** Written task **
Show each line of the rows below that contains the string "height", copied in full. Case counts.
-------- Information shown --------
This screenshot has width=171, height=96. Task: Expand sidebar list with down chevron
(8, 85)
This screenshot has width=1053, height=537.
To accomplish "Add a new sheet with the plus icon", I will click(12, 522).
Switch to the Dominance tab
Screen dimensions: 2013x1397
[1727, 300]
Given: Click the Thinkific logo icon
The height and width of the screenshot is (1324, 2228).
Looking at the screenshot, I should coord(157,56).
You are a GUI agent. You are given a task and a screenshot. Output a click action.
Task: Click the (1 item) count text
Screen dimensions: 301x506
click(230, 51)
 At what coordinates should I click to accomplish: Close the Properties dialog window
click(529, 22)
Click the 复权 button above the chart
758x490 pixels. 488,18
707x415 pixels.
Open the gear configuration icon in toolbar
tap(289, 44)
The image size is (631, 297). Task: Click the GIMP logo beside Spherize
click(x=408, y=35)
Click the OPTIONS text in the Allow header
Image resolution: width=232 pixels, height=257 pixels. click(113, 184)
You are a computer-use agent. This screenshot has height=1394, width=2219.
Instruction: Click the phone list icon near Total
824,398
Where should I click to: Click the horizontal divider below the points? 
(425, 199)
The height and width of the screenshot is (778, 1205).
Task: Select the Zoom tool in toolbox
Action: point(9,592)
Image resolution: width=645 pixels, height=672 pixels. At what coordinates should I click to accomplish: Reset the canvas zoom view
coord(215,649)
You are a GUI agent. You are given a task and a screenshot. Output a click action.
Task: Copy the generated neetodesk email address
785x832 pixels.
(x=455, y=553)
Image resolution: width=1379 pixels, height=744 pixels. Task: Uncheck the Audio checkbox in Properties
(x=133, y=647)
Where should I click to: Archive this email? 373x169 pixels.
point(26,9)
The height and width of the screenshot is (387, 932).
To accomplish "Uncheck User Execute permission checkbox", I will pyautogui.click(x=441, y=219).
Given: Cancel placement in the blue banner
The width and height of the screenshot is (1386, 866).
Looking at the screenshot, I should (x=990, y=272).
--------
** Output below **
This screenshot has width=171, height=96. Task: Expand sidebar list with down chevron
This screenshot has width=1053, height=537.
The height and width of the screenshot is (1324, 2228).
Image resolution: width=232 pixels, height=257 pixels. click(113, 184)
You are a computer-use agent. This screenshot has height=1394, width=2219.
The height and width of the screenshot is (778, 1205).
Image resolution: width=645 pixels, height=672 pixels. At what coordinates should I click to accomplish: Reset the canvas zoom view
Image resolution: width=1379 pixels, height=744 pixels. Task: Uncheck the Audio checkbox in Properties
The height and width of the screenshot is (387, 932).
The width and height of the screenshot is (1386, 866).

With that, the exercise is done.